SETENTA Y OCHO

10.15 h

Edward Mooi estaba de pie desnudo en el cuarto de baño con una toalla en la mano.

– ¿Quién es usted? ¿Qué quiere?

No había oído abrirse la puerta. No sabía cómo aquel hombre rubio vestido con vaqueros y chaqueta ligera había llegado hasta la segunda planta, ni cómo había burlado la vigilancia de los agentes del Gruppo Cardinale que continuaban frente a la casa, ni siquiera cómo había entrado en la finca de Villa Lorenzi.

– Quiero que me lleve hasta el cura -musitó el hombre rubio.

– ¡Salga de aquí o llamaré a la policía! -gritó Mooi al tiempo que se tapaba con la toalla.

– No creo que lo haga -replicó el hombre mientras extraía algo del bolsillo y lo depositaba en el lavabo.

– ¿Qué pretende que haga con eso? -Mooi miró el objeto en el lavabo. Fuera lo que fuese, estaba envuelto en lo que parecía ser una servilleta de restaurante de color verde oscuro.

– Ábralo.

Edward Mooi lo miró, tomó la servilleta y la desenvolvió.

– ¡Dios santo!

Azul, inflamada, y con trocitos de servilleta pegada a la piel, se trataba de una lengua limpiamente cortada. Mooi sintió náuseas, la tiró al lavabo y, aterrorizado, dio un paso atrás.

– ¿Quién es usted?

– El conductor de la ambulancia no quería contarme nada del cura, prefirió pelear. Pero usted no es un luchador. En la televisión dicen que es poeta, de modo que debe de ser un hombre inteligente. Por eso sé que me llevará hasta el cura -explicó el hombre rubio sin apartar la vista de Mooi.

El poeta lo miró incrédulo. Acababa de descubrir de quién intentaban proteger al padre Daniel.

– Hay demasiados policías, es imposible pasar.

– Veremos qué se puede hacer, Edward Mooi.


Roscani contempló el objeto, u objetos, mezclados en el amasijo de carne, sangre y ropa que sacaron del lago, descubiertos por el propietario de la casa en cuyas tierras se encontraban. El equipo técnico de laboratorio hacía fotografías, tomaba notas y entrevistaba al hombre que había descubierto aquellos cuerpos.

¿De quiénes se trataba?

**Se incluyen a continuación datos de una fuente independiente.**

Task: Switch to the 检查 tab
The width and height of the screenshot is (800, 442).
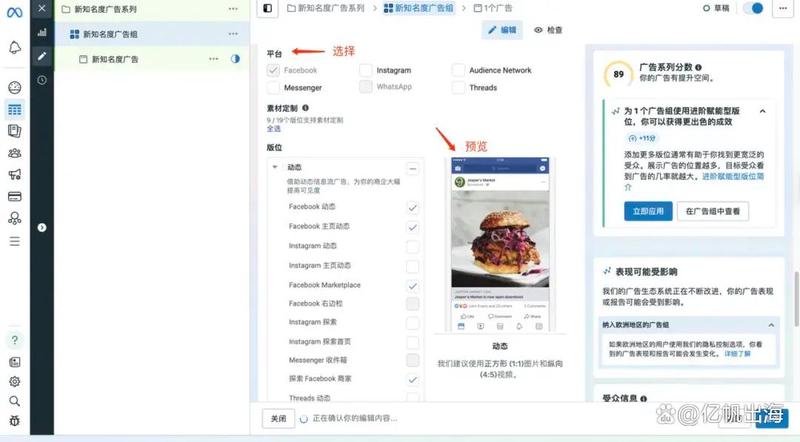Action: click(548, 30)
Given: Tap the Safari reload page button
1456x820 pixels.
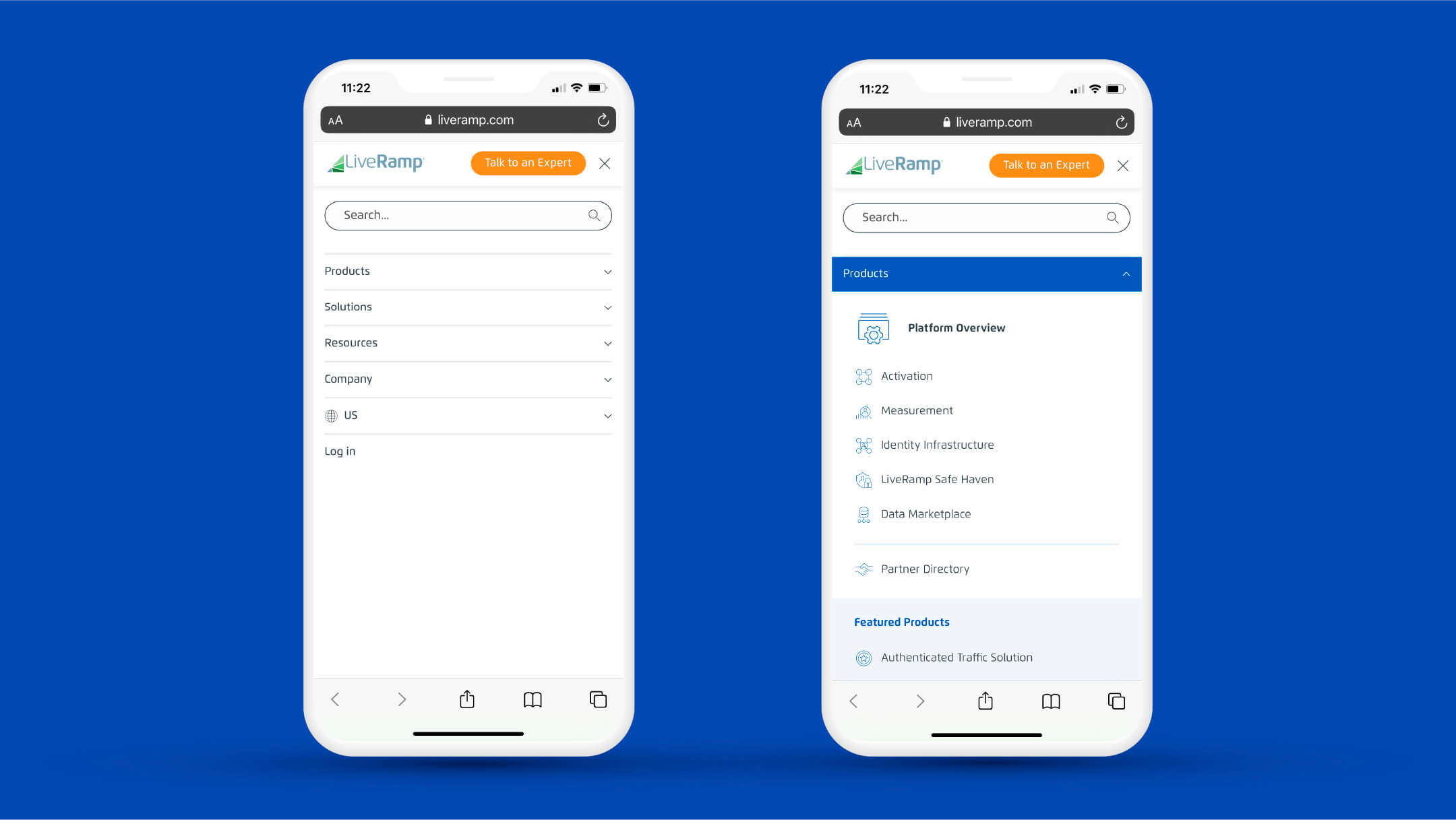Looking at the screenshot, I should 602,120.
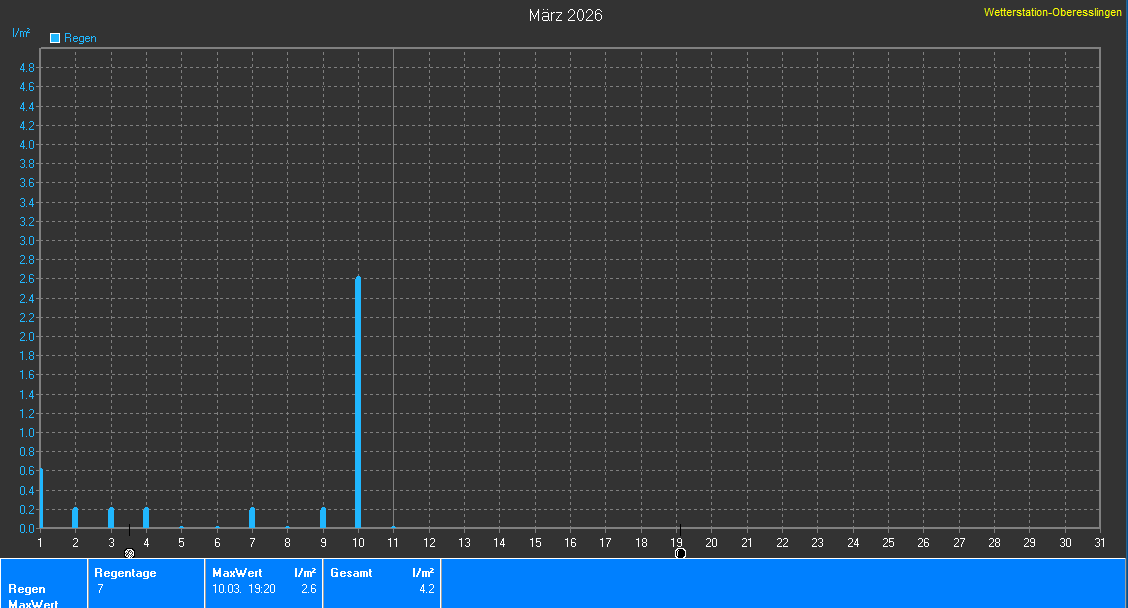The height and width of the screenshot is (608, 1128).
Task: Click the MaxWert statistics cell
Action: click(264, 582)
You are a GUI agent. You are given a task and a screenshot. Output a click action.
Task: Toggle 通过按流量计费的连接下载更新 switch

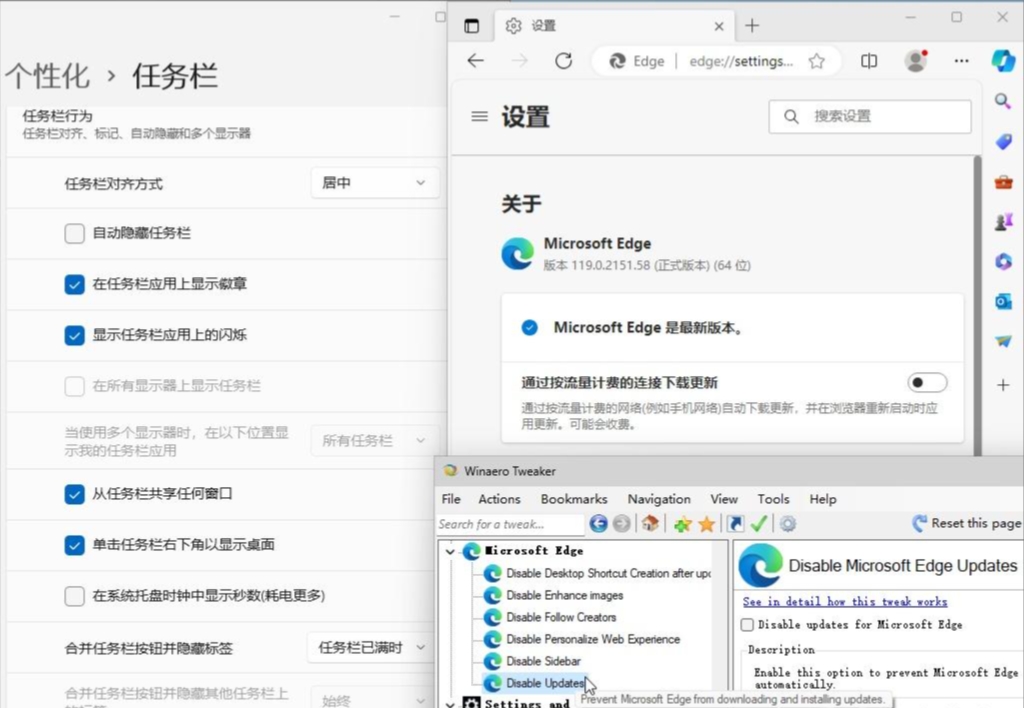click(x=926, y=382)
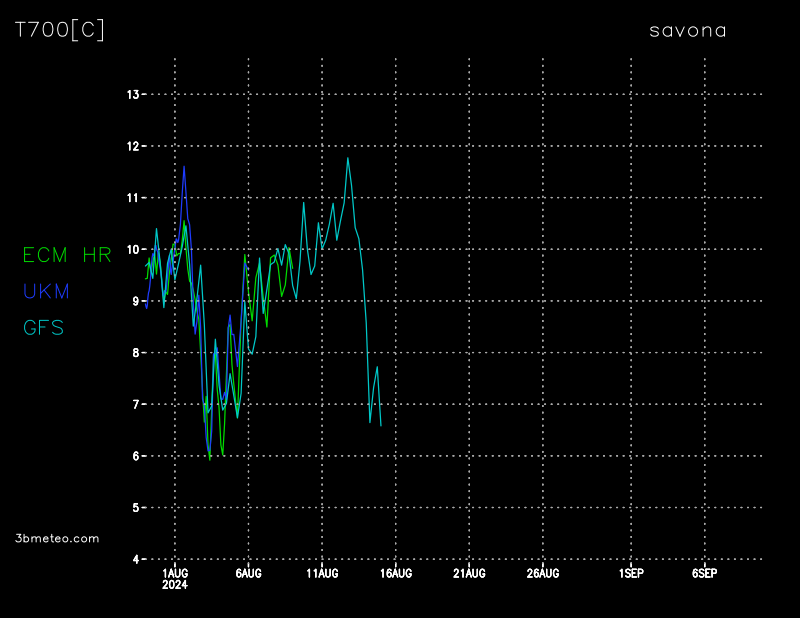Pick the 26AUG date label
The height and width of the screenshot is (618, 800).
[x=543, y=573]
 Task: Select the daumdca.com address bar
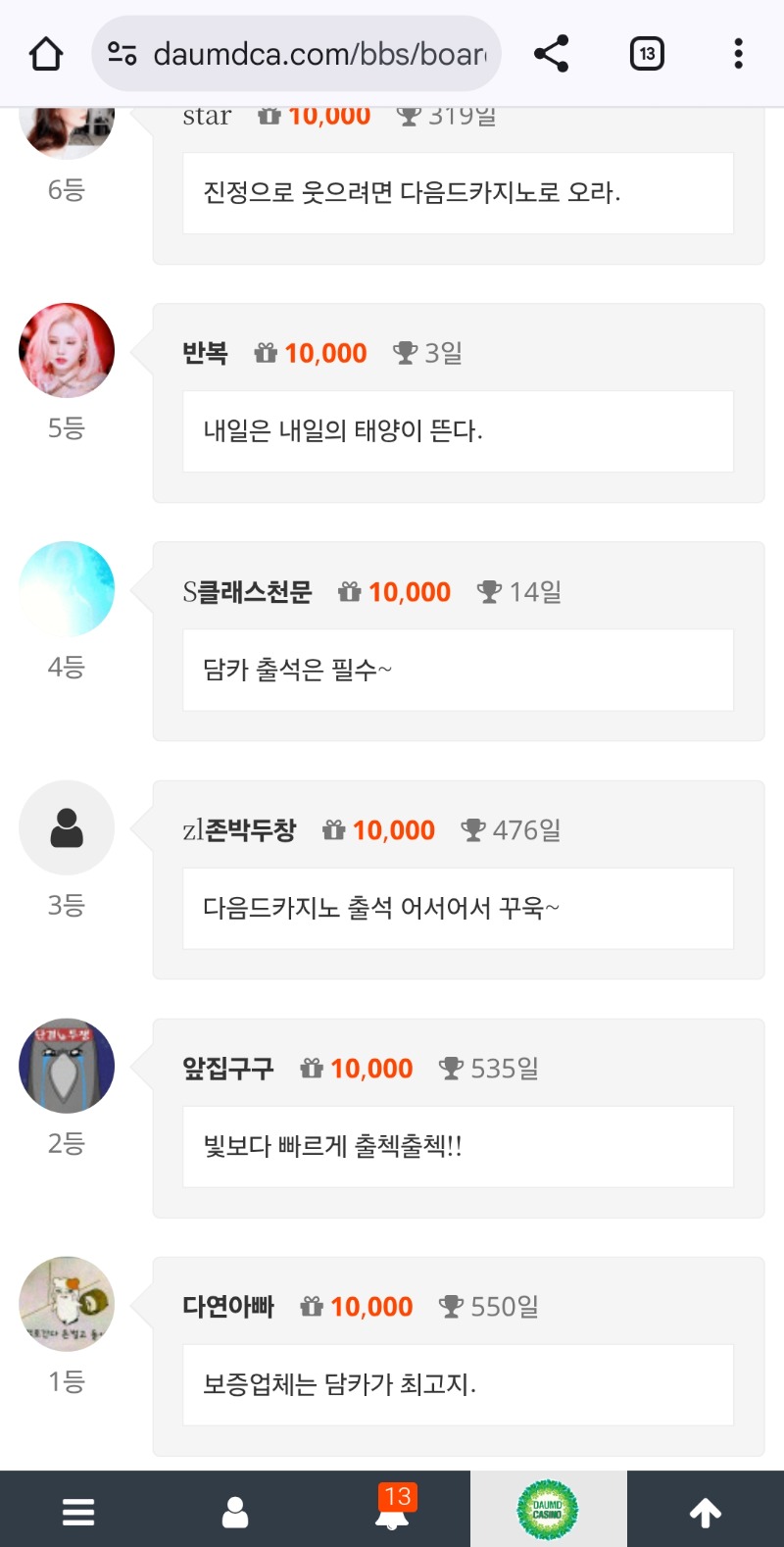click(x=318, y=54)
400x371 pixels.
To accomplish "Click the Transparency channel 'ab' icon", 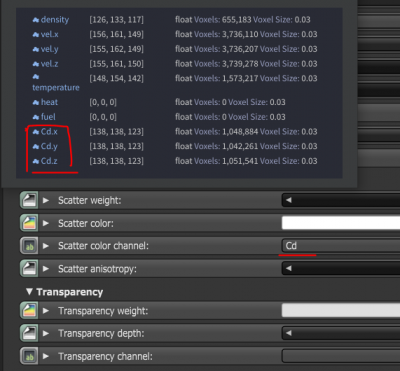I will [x=30, y=356].
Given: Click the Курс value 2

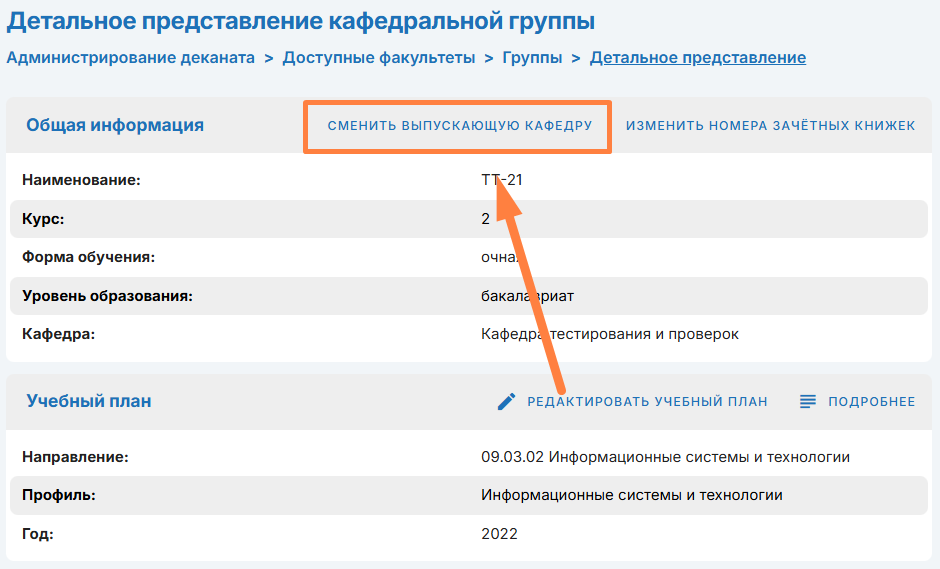Looking at the screenshot, I should pos(485,219).
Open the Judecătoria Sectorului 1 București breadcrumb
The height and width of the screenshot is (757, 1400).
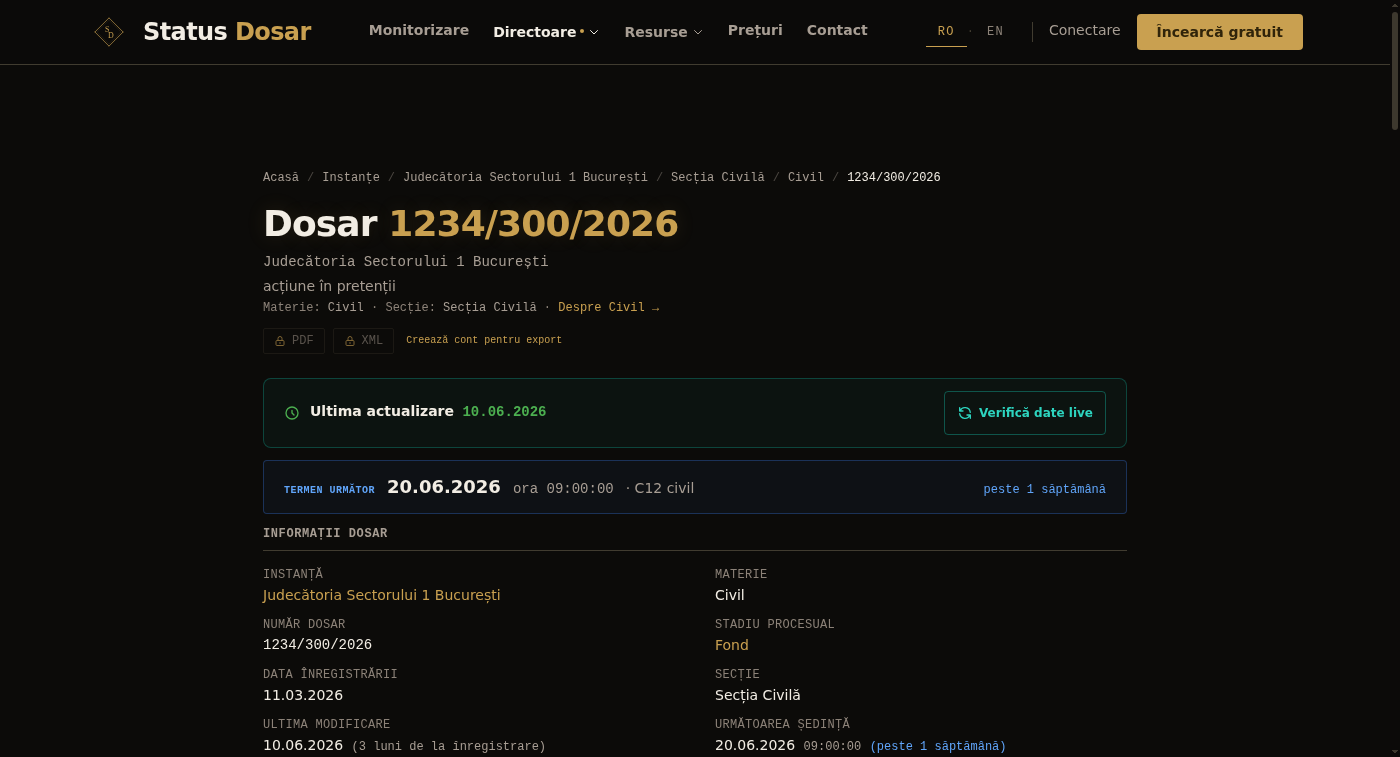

Sólo Roscani, Scala y Castelletti lo sabían: eran los otros dos hombres que habían viajado a bordo del hidrodeslizador que transportó al padre Daniel hasta Villa Lorenzi.

Roscani necesitaba un cigarrillo y pensó en birlarle uno a sus detectives, pero en cambio extrajo una galleta de chocolate del bolsillo y le dio un mordisco. No sabía cómo se había perpetrado la carnicería, pero habría apostado la reserva de galletas de chocolate de todo un año a que el autor era el asesino del punzón para el hielo.

El inspector se acercó a la orilla. Tenía la impresión de que había pasado algo por alto y de que debía sacar alguna conclusión de lo ocurrido.

– ¡Virgen santa! -De pronto Roscani dio media vuelta y se dirigió al coche-. ¡Vámonos! ¡Ya!

Scala y Castelleti lo siguieron de inmediato.

Roscani casi corría cuando entró en el coche y sacó la radio del salpicadero.

– Al habla Roscani. ¡Quiero que pongan a Edward Mooi bajo protección policial ahora mismo! ¡Vamos en camino!

Scala trazó una curva con el coche y atravesó el césped recién cortado. Roscani estaba en el asiento del acompañante, mientras que Castelletti iba detrás. Nadie dijo palabra.